> Request A
Write out the stretch of the essay on idioms from "True, there are" through "an equivalent expression.", with both ends included.

Does anyone know what a laundry list is? Me neither. I think I saw one in a museum exhibit last year, but I'm not sure.

I believe it's a list of all the possible items that a laundry will take, and you have to check off which items you're leaving to be cleaned. This is one of those expressions that makes no sense to me, so I don't use it.

I learned my lesson on this when I was about eight years old. Some family friends left our house after a visit and I, merely repeating an expression I had heard many times, said, "Goodbye and good riddance."

Let's just say there were consequences for my rudeness.

Using words accurately and appropriately is critical to a speaker. Just about the worst thing a speaker can do is be unclear.

Who is your audience?

Imagine speaking to an audience outside the U.S. and using the expression "laundry list." Would anyone understand you? Probably not. How about using a baseball analogy? Right.

Now ask yourself whether your audiences who are in the U.S. understand you. Does everyone get sports analogies? Maybe not -- so why use them if you can't be sure?

True, there are a lot of idioms (and clichés) we use in our daily language that are pretty clear as to their meanings, if you think about it for a moment: "putting the cart before the horse," "walking on eggshells," "like a fish out of water."

You might even be able to translate those abroad, but I wouldn't try it without consulting someone who is a native speaker of the language to find out if there's an equivalent expression.

Meanings are not always obvious

But what about those that aren't clear? Talking about someone who's "hoist with his own petard" is great if everyone in the audience is familiar with Shakespeare or medieval weapons, but otherwise, the meaning is far from obvious. By the way, did you know that "piece of work" also comes from Shakespeare? I've never heard anyone use that expression except in the movies, where they seem to say it a lot.

> Entries
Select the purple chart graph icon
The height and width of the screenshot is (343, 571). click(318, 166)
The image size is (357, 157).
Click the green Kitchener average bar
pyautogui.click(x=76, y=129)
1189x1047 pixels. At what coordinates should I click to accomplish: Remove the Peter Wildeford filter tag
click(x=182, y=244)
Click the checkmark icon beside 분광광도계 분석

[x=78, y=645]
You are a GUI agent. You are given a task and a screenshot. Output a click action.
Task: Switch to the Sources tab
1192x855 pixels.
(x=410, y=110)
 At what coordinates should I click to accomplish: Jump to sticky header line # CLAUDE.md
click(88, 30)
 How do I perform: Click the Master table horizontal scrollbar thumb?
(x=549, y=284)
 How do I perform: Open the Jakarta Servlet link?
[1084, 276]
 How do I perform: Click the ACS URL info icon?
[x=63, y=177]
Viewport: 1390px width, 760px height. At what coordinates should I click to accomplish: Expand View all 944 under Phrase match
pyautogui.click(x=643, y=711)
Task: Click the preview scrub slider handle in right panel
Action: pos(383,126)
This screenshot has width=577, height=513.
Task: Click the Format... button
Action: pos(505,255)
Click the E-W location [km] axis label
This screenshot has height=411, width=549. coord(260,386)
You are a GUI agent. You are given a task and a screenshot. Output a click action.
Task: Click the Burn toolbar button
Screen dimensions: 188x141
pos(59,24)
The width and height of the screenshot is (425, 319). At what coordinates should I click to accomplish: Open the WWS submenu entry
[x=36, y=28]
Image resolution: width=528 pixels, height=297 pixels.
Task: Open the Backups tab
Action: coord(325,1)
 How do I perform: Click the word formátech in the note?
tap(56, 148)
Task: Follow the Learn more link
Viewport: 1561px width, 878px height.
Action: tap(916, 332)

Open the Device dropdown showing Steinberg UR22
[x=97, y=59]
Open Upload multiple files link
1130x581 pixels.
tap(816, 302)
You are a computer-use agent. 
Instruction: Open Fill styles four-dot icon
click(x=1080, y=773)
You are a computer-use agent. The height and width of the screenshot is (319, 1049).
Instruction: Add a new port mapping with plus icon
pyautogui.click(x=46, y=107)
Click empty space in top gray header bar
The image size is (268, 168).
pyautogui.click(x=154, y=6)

> Request B
Repeat the stretch of rows from the line containing "How do I perform: Click the Master" through the line containing "This screenshot has height=411, width=549.", including both of those lines.

> Finished answer A
True, there are a lot of idioms (and clichés) we use in our daily language that are pretty clear as to their meanings, if you think about it for a moment: "putting the cart before the horse," "walking on eggshells," "like a fish out of water."

You might even be able to translate those abroad, but I wouldn't try it without consulting someone who is a native speaker of the language to find out if there's an equivalent expression.

> Finished answer B
 How do I perform: Click the Master table horizontal scrollbar thumb?
(x=549, y=284)
 How do I perform: Open the Jakarta Servlet link?
[1084, 276]
 How do I perform: Click the ACS URL info icon?
[x=63, y=177]
Viewport: 1390px width, 760px height. At what coordinates should I click to accomplish: Expand View all 944 under Phrase match
pyautogui.click(x=643, y=711)
Task: Click the preview scrub slider handle in right panel
Action: pos(383,126)
This screenshot has width=577, height=513.
Task: Click the Format... button
Action: pos(505,255)
Click the E-W location [km] axis label
This screenshot has height=411, width=549. coord(260,386)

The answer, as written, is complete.